* [Activity] Give an exact reproduction of the lines from the one with "Screen dimensions: 931x560" to the final line of the entries below, both ends included, and omit the pictures.

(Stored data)
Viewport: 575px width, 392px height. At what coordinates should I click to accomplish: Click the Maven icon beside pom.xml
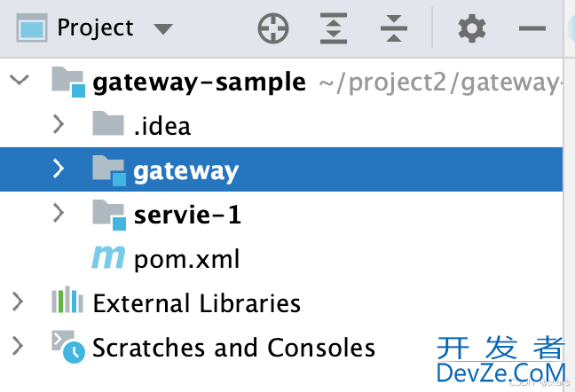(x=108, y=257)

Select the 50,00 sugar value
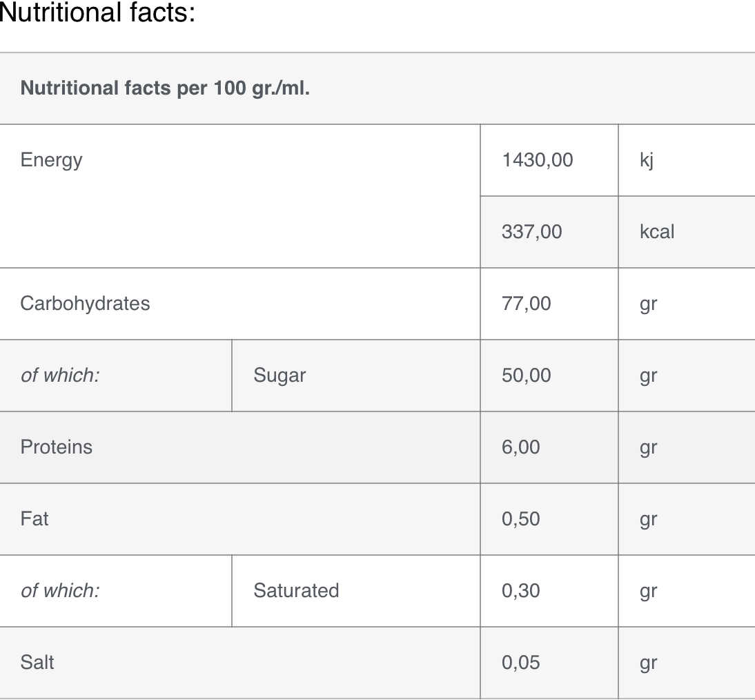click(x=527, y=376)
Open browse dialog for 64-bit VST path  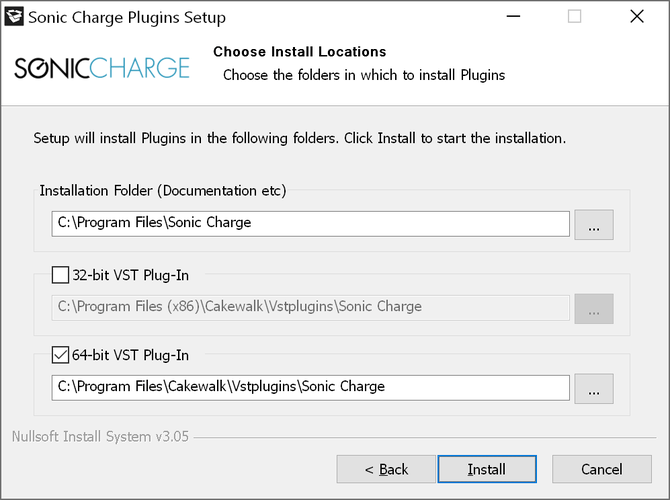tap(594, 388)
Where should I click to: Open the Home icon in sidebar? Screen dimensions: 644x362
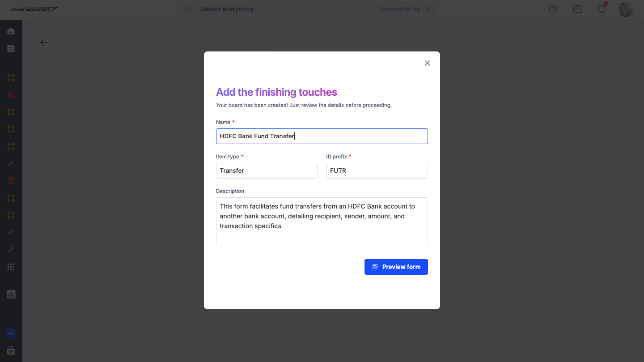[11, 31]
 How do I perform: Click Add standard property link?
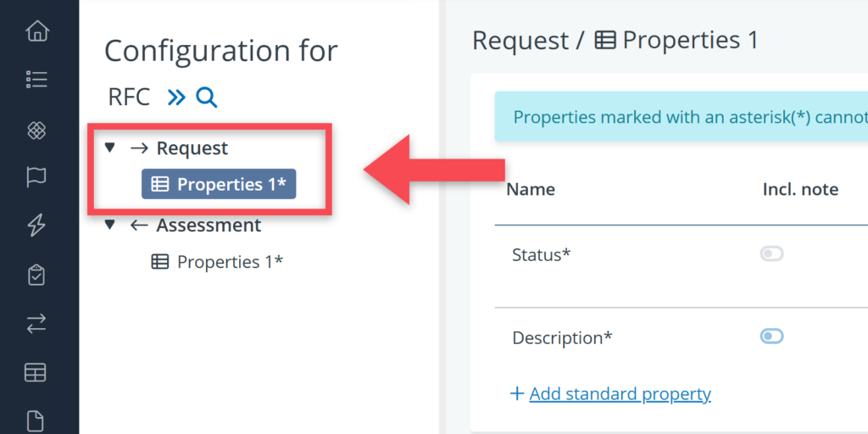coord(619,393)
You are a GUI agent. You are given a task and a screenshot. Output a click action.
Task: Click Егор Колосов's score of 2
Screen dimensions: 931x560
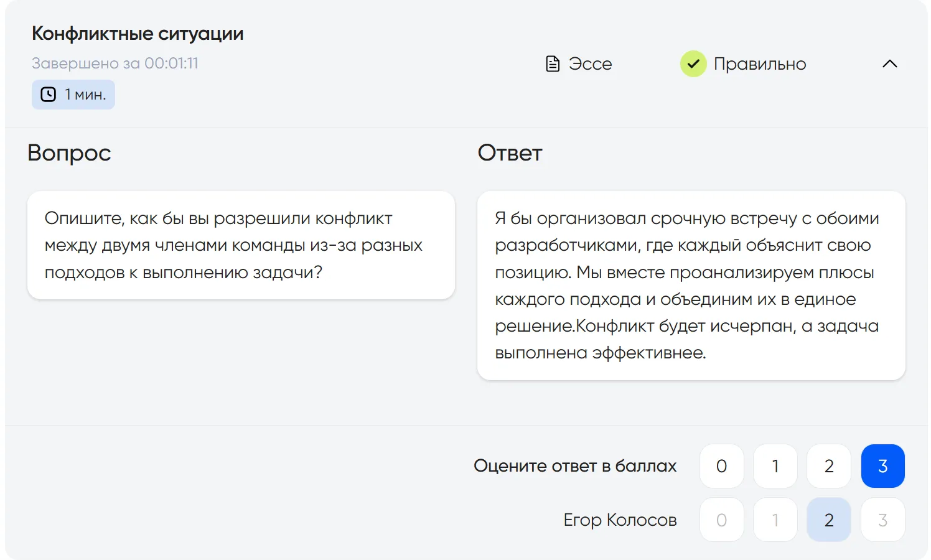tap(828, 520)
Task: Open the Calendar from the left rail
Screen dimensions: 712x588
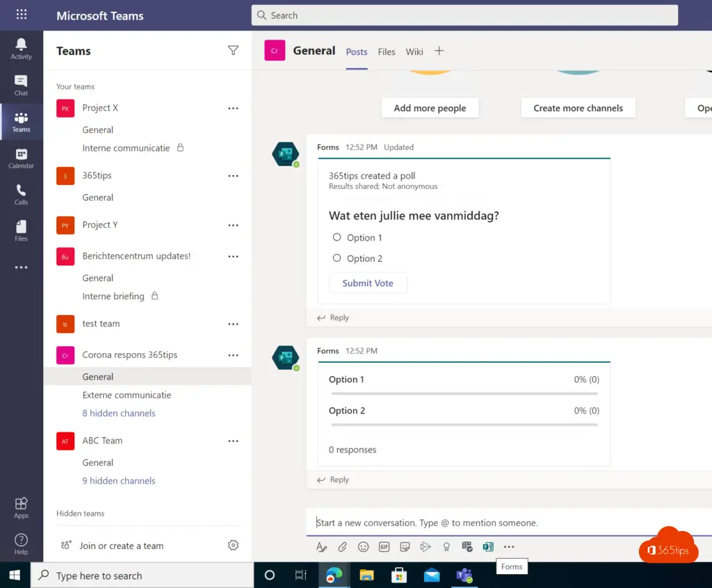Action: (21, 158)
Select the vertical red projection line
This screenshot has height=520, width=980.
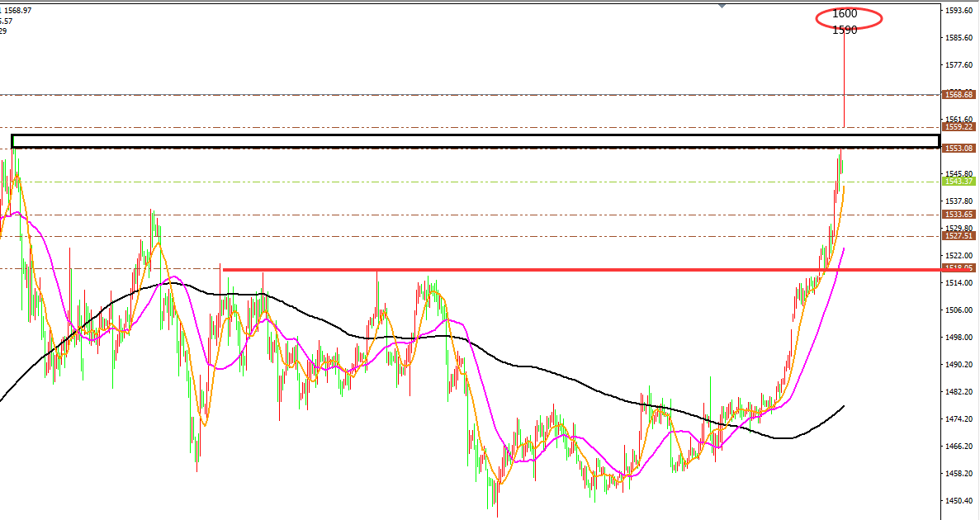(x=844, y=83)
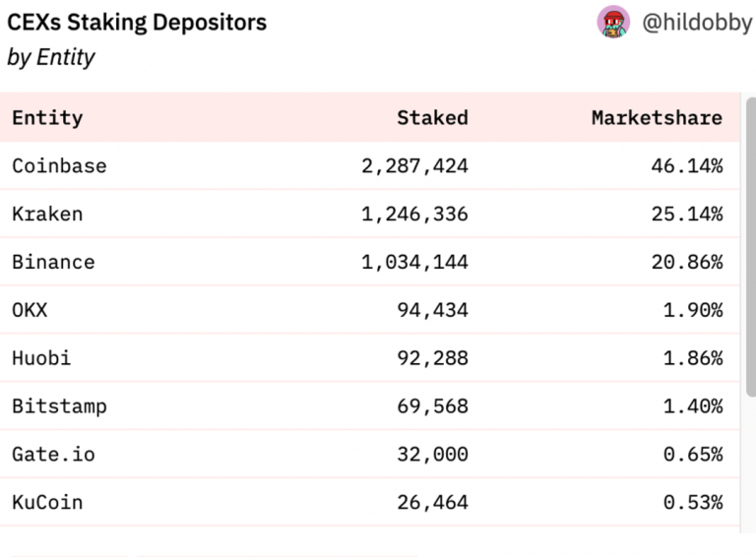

* [Result of the exercise]
Screen dimensions: 931x560
tap(828, 520)
Task: Open the Calendar from the left rail
Screen dimensions: 712x588
Action: (21, 158)
Select the vertical red projection line
This screenshot has height=520, width=980.
(x=844, y=83)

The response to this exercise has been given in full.